Une famille cubaine a lancé ce week-end un appel désespéré sur Facebook pour obtenir du paracétamol intraveineux de 1 000 mg, le seul médicament capable de stabiliser un garçon de huit ans admis en état critique au Hospital General Docente Comandante Pinares, à San Cristóbal, province d'Artemisa.
Le mineur, dont l'identité n'a pas été révélée, souffre d'épilepsie et est pris dans un cycle de forte fièvre et de convulsions qui ne cèdent pas précisément parce qu'il n'y a pas de moyen de faire baisser sa température corporelle sans ce médicament.
«Ma famille traverse une période très difficile. Nous avons un enfant de 8 ans hospitalisé dans un état critique.

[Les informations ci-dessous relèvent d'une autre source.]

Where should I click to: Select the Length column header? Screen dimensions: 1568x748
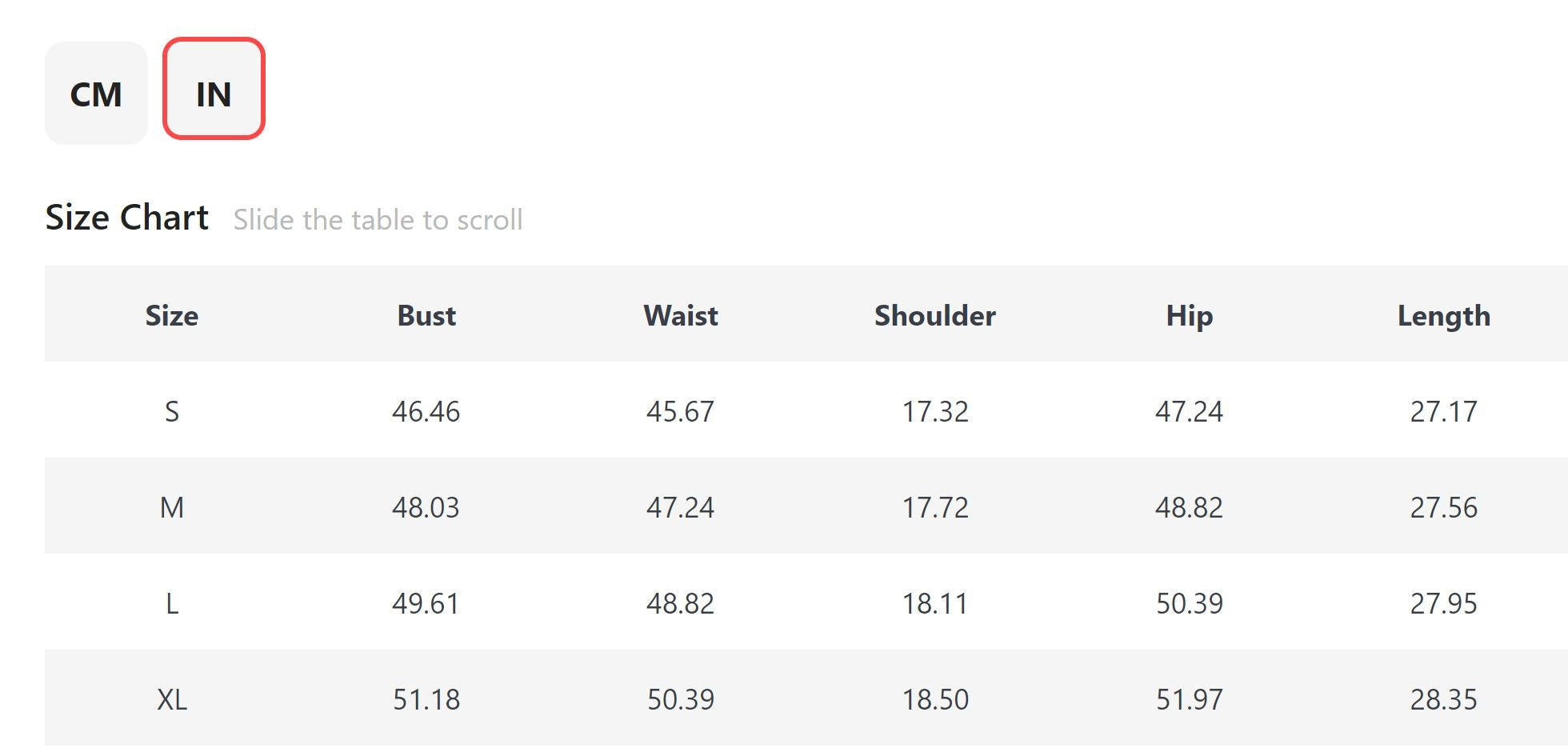pyautogui.click(x=1444, y=316)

Il souffre d'épilepsie et a de fortes fièvres accompagnées de convulsions. Étant donné que la fièvre ne baisse pas, il ne peut pas sortir des convulsions. Nous avons urgemment besoin de paracétamol pour une administration intraveineuse, car c'est la seule voie par laquelle il peut le recevoir dans sa situation actuelle», a écrit Sureivy Torres, auteur de la publication et membre de la famille de l'enfant.
Le médicament spécifique dont l'enfant a besoin est le « Paracetamol Normon 10 mg/ml solution pour perfusion », une présentation intraveineuse qui est essentielle lorsque le patient ne peut pas recevoir de médication par voie orale.
«Si quelqu'un l'a ou connaît une pharmacie, un hôpital ou un endroit où nous pouvons l'obtenir, s'il vous plaît, contactez-moi dès que possible. Nous paierons le prix qu'il faut», a ajouté Torres, qui a conclu son message par une phrase qui résume l'urgence : «Chaque minute compte».
Le cas illustre l'effondrement pharmaceutique que traverse Cuba. Le ministre de la Santé publique, José Ángel Portal Miranda, a lui-même admis devant l'Assemblée Nationale que seulement entre 30 % et 32 % du tableau de base des médicaments était disponible dans le pays, tandis que dans des provinces comme Ciego de Ávila, la disponibilité a chuté jusqu'à 10 %.
Pour avril 2026, il manquait 461 des 651 médicaments essentiels du tableau de base national, et en juin, Biocubafarma a admis qu'elle ne pouvait pas garantir près de 300 des 395 médicaments engagés auprès du système national de santé.
Les antiepileptiques figurent parmi les groupes les plus touchés. En juillet, Medicuba S.A. a dénoncé la retenue au port de Carthagène de deux conteneurs de valproate de sodium, un antiepileptique essentiel pour des milliers de patients cubains, y compris des enfants.
Le recours aux réseaux sociaux comme unique moyen d'obtenir des médicaments que le système de santé ne fournit pas est devenu un motif documenté sur l'île.
En août, la mère de Rosmiel Jesús Sánchez Castillo, un autre enfant de huit ans souffrant d'éncéphalopathie épileptique sévère, a dénoncé publiquement l'abandon de l'État et le manque d'antiépileptiques et de fournitures de base à Pinar del Río.
«Nous vivons malheureusement dans un pays qui n'a pas de ressources, sous le commandement d'un gouvernement qui ne pense qu'à son propre bénéfice, sous une prétendue puissance médicale qui est un mensonge», a écrit Rosalba Castillo, mère de Rosmiel, dans une publication qui est devenue virale.
L'ambassade des États-Unis à La Havane a averti ce mois-ci que des médicaments courants tels que le paracétamol, l'ibuprofène et les antibiotiques « sont souvent en pénurie » à Cuba, et a recommandé aux voyageurs d'apporter leur propre approvisionnement.
L'Hôpital Comandante Pinares, où est hospitalisé l'enfant, est le plus grand centre hospitalier d'Artemisa : il compte 420 lits, 39 spécialités et 22 services, mais comme le reste des hôpitaux cubains, il fonctionne au milieu d'une pénurie qui dépasse 70 % des médicaments nécessaires.